Gradient boosting with kernel regression base learners
Project description
KernelBoost
Gradient boosting with kernel-based local constant estimators
KernelBoost is a gradient boosting algorithm that uses Nadaraya-Watson (local constant) kernel estimators as base learners instead of decision trees. It has:
- Support for regression, classification and quantile regression tasks.
- sklearn style API (
fit,predict). - CPU (via C) and GPU (via CuPy/CUDA) backends.
Installation
# Basic installation
pip install kernelboost
# With GPU support (requires CUDA)
pip install cupy-cuda12x # for CUDA 12
Dependencies: NumPy only. CuPy optional for GPU acceleration.
Quick Start
from kernelboost import KernelBooster, MulticlassBooster
from kernelboost.objectives import MSEObjective, EntropyObjective
# Regression
booster = KernelBooster(objective=MSEObjective()).fit(X_train, y_train)
predictions = booster.predict(X_test)
# Binary classification
booster = KernelBooster(objective=EntropyObjective()).fit(X_train, y_train)
logits = booster.predict(X_test)
probabilities = booster.predict_proba(X_test)
# Multiclass classification (fits one booster per class)
booster = MulticlassBooster().fit(X_train, y_train)
class_labels = booster.predict(X_test)
How it works
KernelBooster uses gradient boosting with kernel-based local constant estimators instead of decision trees. Each boosting round fits a KernelTree that partitions the data into regions, then applies Nadaraya-Watson kernel regression at each leaf to predict pseudo-residuals. Unlike tree-based boosters where splits implicitly select features, KernelBooster selects features explicitly at the boosting stage before tree construction.
What it delivers
With suitable preprocessing, KernelBooster can match popular gradient boosters like XGBoost and LightGBM on prediction accuracy while outperforming traditional kernel methods (KernelRidge, SVR, Gaussian Processes). Training time is comparable to other kernel methods. See Benchmarks for detailed comparisons.
Architecture
There are three main components to KernelBooster: KernelBooster class that does the boosting, KernelTree class that does the splitting and KernelEstimator class that implements the local constant estimation. As kernel methods are computationally expensive, the guiding principle has been computational efficiency.
After calling fit, KernelBooster starts a training loop which is mostly identical to the algorithm described in Friedman (2001). The main difference is that KernelTree does not choose features through its splits but is instead given them by the booster class. Default feature selection is random with increasing kernel sizes in terms of number of features. Random feature selection naturally creates randomness to training results, which can be mitigated with a lower learning rate and more rounds. Similarly to Friedman (2001), KernelBooster can fit several different objective functions, which are passed in as an Objective class.

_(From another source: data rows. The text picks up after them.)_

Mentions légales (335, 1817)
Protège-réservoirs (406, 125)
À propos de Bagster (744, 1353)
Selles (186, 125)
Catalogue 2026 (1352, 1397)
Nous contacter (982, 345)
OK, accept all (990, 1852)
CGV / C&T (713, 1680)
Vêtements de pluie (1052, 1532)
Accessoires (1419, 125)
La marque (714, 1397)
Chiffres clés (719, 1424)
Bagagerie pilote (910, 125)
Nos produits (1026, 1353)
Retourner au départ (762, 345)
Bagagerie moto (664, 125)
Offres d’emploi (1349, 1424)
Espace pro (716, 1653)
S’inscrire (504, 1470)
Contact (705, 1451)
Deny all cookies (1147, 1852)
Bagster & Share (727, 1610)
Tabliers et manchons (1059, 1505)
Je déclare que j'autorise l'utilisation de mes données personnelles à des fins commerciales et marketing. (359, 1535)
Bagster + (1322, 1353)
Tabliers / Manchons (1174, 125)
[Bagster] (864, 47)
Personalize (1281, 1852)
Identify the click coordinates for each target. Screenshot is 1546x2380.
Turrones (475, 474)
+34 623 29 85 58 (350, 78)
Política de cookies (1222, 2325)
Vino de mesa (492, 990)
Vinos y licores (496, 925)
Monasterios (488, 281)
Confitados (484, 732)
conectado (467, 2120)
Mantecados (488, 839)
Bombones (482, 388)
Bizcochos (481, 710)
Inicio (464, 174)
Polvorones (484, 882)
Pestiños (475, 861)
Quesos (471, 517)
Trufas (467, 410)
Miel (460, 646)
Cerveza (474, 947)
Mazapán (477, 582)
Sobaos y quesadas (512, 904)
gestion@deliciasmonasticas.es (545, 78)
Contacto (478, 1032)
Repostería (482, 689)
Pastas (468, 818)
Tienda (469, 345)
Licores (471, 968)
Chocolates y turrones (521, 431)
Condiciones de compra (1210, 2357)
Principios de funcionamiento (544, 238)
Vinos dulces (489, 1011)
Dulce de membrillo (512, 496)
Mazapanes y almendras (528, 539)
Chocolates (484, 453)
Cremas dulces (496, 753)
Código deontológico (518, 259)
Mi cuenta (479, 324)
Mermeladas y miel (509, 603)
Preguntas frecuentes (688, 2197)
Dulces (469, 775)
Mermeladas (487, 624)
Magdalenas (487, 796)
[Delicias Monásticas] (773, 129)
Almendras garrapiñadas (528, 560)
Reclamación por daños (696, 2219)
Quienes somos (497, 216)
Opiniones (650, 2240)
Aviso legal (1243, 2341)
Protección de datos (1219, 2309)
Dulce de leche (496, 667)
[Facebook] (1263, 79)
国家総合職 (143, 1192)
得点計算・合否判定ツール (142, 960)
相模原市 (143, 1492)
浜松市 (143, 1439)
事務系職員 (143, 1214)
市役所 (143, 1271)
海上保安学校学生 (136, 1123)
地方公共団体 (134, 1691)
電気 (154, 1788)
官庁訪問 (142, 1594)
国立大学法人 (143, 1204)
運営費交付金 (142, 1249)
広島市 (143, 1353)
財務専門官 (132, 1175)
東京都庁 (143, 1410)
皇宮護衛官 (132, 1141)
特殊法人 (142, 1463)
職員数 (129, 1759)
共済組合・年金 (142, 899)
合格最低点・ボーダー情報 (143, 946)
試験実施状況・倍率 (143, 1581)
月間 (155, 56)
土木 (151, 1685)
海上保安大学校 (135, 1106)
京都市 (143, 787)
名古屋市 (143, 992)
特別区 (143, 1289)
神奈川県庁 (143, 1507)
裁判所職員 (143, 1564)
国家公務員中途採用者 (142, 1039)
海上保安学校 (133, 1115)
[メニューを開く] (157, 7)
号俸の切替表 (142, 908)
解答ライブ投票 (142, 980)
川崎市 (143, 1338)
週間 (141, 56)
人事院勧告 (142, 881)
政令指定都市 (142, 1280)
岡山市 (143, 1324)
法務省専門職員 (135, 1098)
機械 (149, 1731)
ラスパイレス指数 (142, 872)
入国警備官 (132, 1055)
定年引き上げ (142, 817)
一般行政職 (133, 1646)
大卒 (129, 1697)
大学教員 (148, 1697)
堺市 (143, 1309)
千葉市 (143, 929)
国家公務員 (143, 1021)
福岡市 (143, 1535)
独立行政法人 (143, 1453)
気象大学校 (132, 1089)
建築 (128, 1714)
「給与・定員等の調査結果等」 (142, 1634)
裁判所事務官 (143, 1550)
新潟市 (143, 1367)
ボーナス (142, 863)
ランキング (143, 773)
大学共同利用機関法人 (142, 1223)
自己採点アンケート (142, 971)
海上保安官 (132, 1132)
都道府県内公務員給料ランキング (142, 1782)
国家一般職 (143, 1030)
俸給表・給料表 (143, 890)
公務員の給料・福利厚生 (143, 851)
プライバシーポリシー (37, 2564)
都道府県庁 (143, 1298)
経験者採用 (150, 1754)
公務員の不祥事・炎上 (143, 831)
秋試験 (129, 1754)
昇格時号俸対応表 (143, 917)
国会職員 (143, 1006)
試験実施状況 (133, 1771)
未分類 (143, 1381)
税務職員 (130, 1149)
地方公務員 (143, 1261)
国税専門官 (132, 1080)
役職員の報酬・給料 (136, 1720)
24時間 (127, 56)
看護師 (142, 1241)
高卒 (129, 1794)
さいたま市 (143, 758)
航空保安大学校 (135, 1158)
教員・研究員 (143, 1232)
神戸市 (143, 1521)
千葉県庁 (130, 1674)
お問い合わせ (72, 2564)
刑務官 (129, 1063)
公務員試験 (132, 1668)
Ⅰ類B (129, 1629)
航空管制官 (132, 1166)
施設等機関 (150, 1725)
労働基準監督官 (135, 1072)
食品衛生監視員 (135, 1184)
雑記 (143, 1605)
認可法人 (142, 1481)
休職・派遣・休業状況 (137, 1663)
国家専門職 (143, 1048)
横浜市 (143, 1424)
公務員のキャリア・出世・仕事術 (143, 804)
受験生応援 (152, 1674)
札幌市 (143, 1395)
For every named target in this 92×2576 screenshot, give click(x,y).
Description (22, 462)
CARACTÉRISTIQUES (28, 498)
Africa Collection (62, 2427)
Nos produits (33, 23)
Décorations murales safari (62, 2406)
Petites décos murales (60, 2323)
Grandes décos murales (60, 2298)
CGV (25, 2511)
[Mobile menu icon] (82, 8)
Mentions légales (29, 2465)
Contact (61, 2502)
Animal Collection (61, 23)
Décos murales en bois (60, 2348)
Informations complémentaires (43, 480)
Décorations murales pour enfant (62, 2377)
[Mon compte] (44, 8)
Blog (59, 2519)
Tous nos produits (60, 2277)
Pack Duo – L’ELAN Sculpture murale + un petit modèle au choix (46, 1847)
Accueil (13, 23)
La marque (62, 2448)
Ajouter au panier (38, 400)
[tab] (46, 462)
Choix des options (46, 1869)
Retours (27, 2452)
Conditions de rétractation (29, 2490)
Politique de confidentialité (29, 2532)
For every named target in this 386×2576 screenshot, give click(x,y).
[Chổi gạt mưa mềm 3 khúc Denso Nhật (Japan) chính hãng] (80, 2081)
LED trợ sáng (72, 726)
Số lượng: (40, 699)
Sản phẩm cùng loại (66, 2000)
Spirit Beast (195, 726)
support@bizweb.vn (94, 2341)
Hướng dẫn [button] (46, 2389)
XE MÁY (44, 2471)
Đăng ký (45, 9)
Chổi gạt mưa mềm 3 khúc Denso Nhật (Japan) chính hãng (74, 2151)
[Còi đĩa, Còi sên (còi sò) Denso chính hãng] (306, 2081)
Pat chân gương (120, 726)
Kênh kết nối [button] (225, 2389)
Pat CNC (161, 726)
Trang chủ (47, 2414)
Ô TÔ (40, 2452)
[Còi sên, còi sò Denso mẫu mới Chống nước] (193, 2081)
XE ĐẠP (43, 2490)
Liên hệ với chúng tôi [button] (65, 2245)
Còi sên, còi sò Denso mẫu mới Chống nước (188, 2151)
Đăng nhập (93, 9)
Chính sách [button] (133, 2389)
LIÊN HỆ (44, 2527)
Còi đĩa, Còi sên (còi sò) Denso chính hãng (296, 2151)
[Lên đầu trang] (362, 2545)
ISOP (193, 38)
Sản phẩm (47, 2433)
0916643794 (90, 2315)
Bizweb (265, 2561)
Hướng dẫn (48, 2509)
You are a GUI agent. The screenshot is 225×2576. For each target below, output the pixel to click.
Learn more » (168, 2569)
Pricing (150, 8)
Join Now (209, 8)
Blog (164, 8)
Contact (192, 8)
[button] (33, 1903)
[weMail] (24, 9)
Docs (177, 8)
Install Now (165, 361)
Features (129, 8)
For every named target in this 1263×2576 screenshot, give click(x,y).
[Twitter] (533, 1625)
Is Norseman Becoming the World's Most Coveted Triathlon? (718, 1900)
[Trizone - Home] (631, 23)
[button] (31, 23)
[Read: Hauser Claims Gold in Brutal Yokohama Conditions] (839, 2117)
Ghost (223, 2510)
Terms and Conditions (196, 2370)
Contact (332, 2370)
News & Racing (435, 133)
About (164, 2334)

KernelTree splits numerical data by density and categorical data by MSE. The idea here is that the kernel bandwidth should largely depend on how dense the data is. For numerical data, KernelTree splits until number of observations is below the 'max_sample' parameter. Besides finding regions which would be well served by the same bandwidth, this has the benefit of speeding up computation significantly in calculating the kernel matrices for the kernel estimator. For example, with ten splits we go from computing a (n, n) matrix to computing ten (n/10, n/10) matrices with n²/10 operations instead of n² (assuming equal splits). This saves a whopping 90% of compute.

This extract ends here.